Sourcing, Standards, and Procurement Notes
For a 500 W, single-output Chinese-made bench supply, the Suin SK13530 family posts negotiable FOB pricing with MOQ not specified, RS-232 standard, and dimensions 225×153×650 mm at ~25 kg — a fixed-form-factor bench unit, not a modular rack [S1]. Aplab's VSP series, by contrast, ships in higher-power packages aimed at production test with a downloadable catalogue spec sheet [S4]. The B&K Precision 9115 is sold through Cole-Parmer's Shanghai office at 115/230 VAC, 47-63 Hz, with a calibration certificate and test report included [S3].
Procurement should require three items in the datasheet: CV/CC source effect, load effect with remote sense on and off, and PARD (ripple) at the rated band — not at a cherry-picked 10 % load.
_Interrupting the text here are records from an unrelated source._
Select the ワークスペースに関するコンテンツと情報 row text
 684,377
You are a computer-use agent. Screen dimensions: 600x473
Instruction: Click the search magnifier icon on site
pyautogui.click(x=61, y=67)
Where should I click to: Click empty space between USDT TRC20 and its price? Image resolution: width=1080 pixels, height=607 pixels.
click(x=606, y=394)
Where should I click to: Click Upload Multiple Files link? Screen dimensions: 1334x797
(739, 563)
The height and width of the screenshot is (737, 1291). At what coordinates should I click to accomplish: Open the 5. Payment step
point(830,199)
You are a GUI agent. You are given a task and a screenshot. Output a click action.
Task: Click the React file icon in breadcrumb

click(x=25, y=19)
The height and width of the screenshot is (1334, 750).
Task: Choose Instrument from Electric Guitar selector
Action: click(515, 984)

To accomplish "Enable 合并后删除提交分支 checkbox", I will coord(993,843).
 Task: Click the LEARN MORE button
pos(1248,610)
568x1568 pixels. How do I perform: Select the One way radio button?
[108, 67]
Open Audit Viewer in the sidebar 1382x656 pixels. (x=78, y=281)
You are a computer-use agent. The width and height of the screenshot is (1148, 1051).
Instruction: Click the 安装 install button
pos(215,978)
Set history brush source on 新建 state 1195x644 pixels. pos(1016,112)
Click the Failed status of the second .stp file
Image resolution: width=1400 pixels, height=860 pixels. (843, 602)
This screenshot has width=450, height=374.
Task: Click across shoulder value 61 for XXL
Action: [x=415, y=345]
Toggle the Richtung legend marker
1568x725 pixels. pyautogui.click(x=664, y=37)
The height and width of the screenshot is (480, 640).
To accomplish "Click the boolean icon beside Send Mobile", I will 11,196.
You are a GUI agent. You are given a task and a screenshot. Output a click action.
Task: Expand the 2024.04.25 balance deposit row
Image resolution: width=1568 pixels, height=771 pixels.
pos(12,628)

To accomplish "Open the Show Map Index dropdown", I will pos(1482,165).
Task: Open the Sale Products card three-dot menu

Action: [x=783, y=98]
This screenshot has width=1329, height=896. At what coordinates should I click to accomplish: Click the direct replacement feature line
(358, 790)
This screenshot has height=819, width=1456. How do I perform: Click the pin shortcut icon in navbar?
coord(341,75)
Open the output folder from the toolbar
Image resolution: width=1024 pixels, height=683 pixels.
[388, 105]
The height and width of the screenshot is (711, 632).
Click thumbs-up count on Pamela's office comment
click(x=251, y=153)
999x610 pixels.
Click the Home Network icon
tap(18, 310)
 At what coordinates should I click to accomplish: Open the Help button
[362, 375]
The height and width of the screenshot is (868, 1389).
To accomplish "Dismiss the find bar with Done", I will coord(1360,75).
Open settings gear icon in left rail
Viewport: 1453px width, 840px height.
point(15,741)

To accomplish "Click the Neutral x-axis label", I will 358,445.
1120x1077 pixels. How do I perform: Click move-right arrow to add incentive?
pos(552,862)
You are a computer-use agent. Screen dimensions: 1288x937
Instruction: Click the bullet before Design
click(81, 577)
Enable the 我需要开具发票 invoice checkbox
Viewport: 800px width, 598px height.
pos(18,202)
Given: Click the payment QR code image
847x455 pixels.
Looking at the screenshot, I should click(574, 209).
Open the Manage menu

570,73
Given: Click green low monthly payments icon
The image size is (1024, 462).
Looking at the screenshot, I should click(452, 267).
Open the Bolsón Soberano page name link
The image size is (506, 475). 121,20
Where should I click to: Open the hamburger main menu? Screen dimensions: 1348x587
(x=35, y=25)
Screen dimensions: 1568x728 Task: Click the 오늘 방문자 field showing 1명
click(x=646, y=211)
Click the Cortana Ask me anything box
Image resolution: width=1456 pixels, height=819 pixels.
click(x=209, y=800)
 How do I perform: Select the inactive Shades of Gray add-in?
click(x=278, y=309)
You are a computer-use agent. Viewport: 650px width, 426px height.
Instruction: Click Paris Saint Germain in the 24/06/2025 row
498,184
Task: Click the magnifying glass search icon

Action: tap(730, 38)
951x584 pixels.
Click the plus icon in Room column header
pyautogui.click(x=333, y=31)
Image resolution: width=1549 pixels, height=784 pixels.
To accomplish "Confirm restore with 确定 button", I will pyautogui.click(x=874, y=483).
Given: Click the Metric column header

A switching power supply topology will quote higher ripple than a linear supply at the same wattage; if the DUT is noise-sensitive (low-level analog, sensor excitation), demand the PARD number, not the marketing adjective.
Future tracking signals to watch: SCPI command-set convergence across vendors (9115 already supports USB-TMC, RS-232, GPIB, RS-485, and analog on one chassis [S3]); wider adoption of LAN/LXI on mid-power Chinese supplies; tighter integration between supply and data logger trigger lines so that a logger event (over-temp) can step a supply setpoint without host intervention.